2. The method as recited in claim 1, wherein each of the real-world
spaces includes an effective play area in which movements of the
player are captured by at least one camera and are used to control
a corresponding object in the shared game space.
3. The method as recited in claim 2, wherein the effective play
area is defined by one or more of: a field of view of the camera,
optical parameters of the camera and surrounding lighting
conditions.
4. The method as recited in claim 3, wherein the effective play
area goes beyond the field of view of the camera, the movements of
the player falling into a portion of the effective play area beyond
the field of view of the camera are tracked by inertial sensors in
a controller being held by the player.
5. The method as recited in claim 1, wherein said creating of the
shared game space in reference to the 3D representations of the
real-world spaces comprises: embedding at least portions of the 3D
representations of the real-world spaces in the shared game space
in accordance with predefined criteria; creating one or more
virtual objects in the shared game space according to the
videogame; and embedding one or more representative objects, each
of some of the representative objects corresponding to and moving
in accordance with one of the players, each of other of the
representative objects corresponding to a stationary object in one
of the real-world spaces.
6. The method as recited in claim 1, further comprising: embedding
the shared game space with gaming rules to enable various
interactions among the virtual and representative objects, and
wherein the each of the data streams further includes sensor data
that together with the video data to derive the various movements
of the player.
7. The method as recited in claim 6, wherein said receiving one or
more data streams pertaining to one or more real-world spaces takes
place in a designated device which is one of game consoles that are
participating in the networked videogame or a dedicated computing
device on the Internet.
8. The method as recited in claim 7, wherein each of the game
consoles, coupled to a camera and at least a controller including a
plurality of inertia sensors, sends video and sensor data to the
designated device.
9. The method as recited in claim 8, wherein the video and sensor
data are processed to infer the movements of the player.

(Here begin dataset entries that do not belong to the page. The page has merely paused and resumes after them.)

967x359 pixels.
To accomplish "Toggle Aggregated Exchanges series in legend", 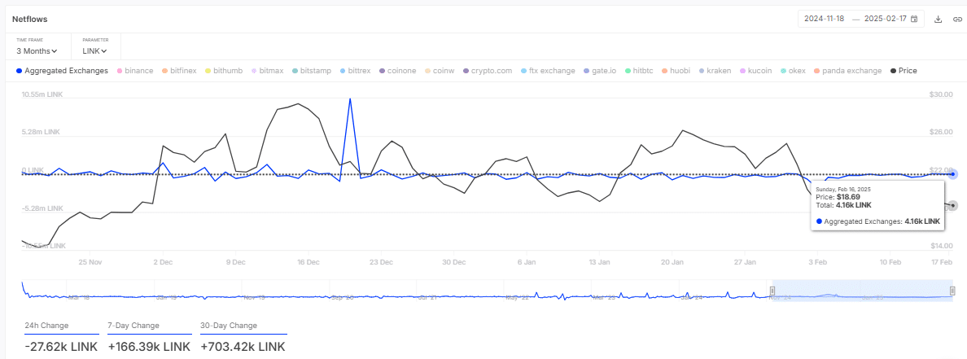I will point(62,71).
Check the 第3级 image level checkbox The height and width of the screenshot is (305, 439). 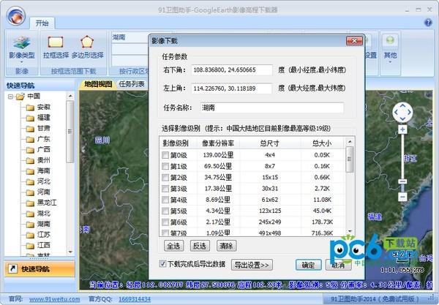pos(165,189)
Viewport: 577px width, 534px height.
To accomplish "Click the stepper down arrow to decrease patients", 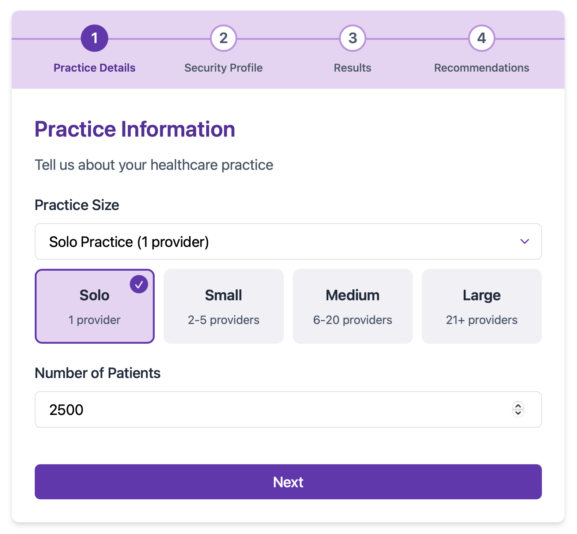I will point(518,413).
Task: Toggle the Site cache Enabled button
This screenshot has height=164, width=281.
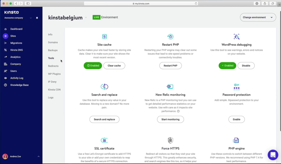Action: 93,66
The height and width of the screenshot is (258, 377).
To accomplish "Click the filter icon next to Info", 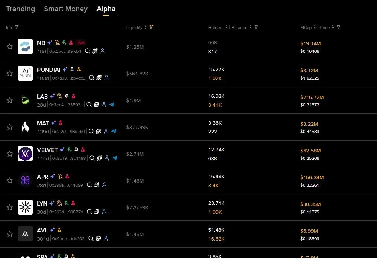I will pos(17,27).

10. The method as recited in claim 9, wherein the controller is
being held or worn by the player, or attached thereto their
body.
11. The method as recited in claim 1 further comprising: updating
the game space while constantly receiving the data streams to
reflect the movements of the players.
12. The method as recited in claim 11, wherein each of the data
streams comes from a device disposed near the real-world space and
coupled to at least one camera being set up to image one of the
real-world spaces in which the player plays the videogame.

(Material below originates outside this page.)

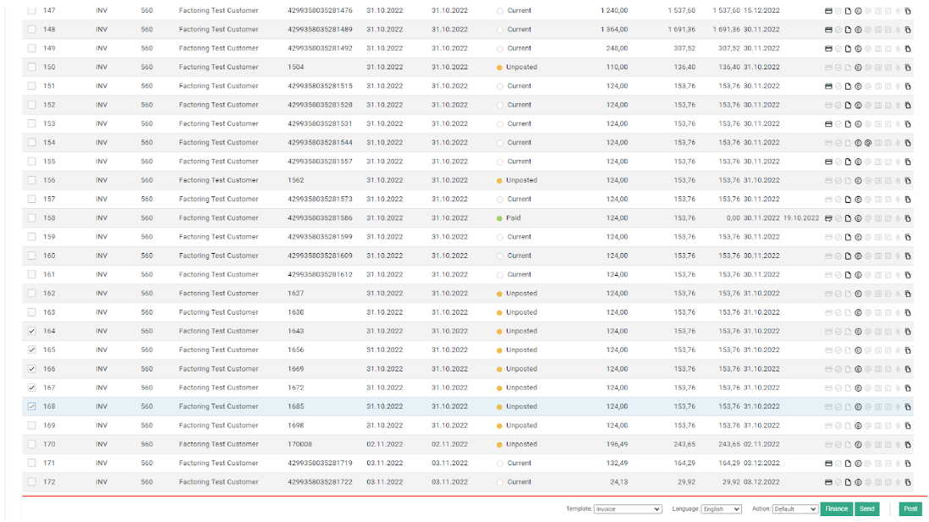This screenshot has height=522, width=929.
Task: Click the payment card icon in row 147
Action: (829, 11)

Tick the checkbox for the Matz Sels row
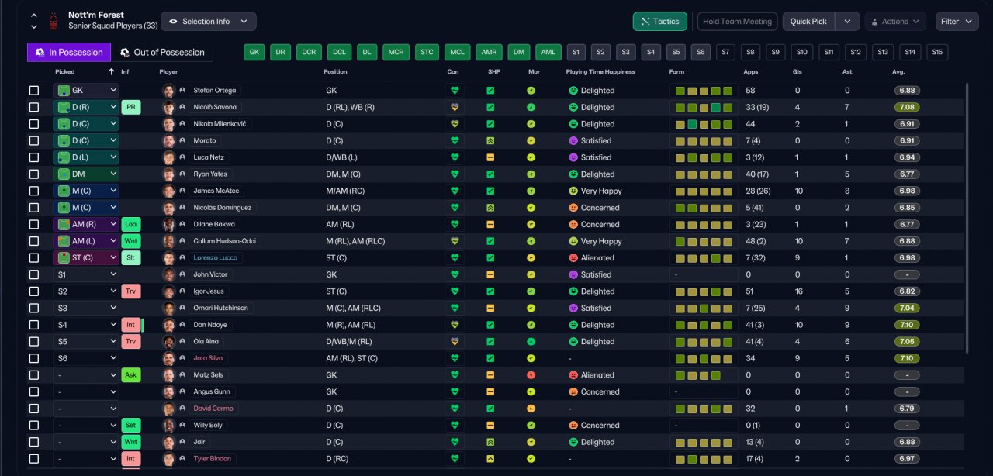point(34,375)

13. The method as recited in claim 12, wherein the camera produces
one or more of full color images, depth image and infrared imaging
data.
14. The method as recited in claim 13, wherein the camera captures
the movements of the player as well as at least one controller the
player is manipulating.
15. The method as recited in claim 14, wherein the sensor data is
from the controller and used to derive up to six relative angular
and translational motions of the controller.
16. The method as recited in claim 15, wherein the video data is
used together with the sensor data to derive up to six absolute
angular and translational motions of the controller in one of the
real-word spaces.
17. The method as recited in claim 1, wherein said creating of the
shared game space in reference to the 3D representations of the
real-world spaces comprises: deriving respectively the 3D
representations of the real-world spaces; combining the 3D
representations with one or more of stitching, merging, morphing,
superimposing or embedding technique; processing the shared game
space in accordance with a predefined requirement; and embedding
various rules and scoring mechanism in the game space for
interactions among the objects.
18. The method as recited in claim 17, wherein there is a virtual
sound source in the game space, as an object corresponding to the
player moves closer to the virtual sound source, the player hears a
louder sound.
19. The method as recited in claim 18, wherein the sound is
modulated by motions of a controller being used by the player.
20. The method as recited in claim 1, wherein said receiving one or
more data streams pertaining to one or more real-world spaces takes
place in a designated device which is one of game consoles that are
participating in the networked videogame or a dedicated computing
device on the Internet, and the method further comprising: feeding
the updated shared game space from the designated device to the
participating game consoles; caching a copy of the updated shared
game space in each of the participating game consoles; and updating
the copy of the game space with information from other
participating game consoles as often as possible to maintain a
reasonably close correspondence.
21. A system for creating a shared game space for a networked
videogame, the system comprising: a plurality of play areas that
are not necessarily co-located and provide respective data streams,
each of the play areas equipped with at least one camera and a
console, the camera being set up to monitor one of the play areas
in which there is at least one player holding a controller to play
the shared game, and the console providing one of the data streams
that includes both video and sensor data capturing various
movements of the player; and a hosting machine configured to
receive the data streams from the play areas and configured to
create the shared game space in reference to 3D representations of
real-world spaces of the play areas, wherein movements of at least
some of objects in the video game are responsive to respective
movements of players respectively in the play areas.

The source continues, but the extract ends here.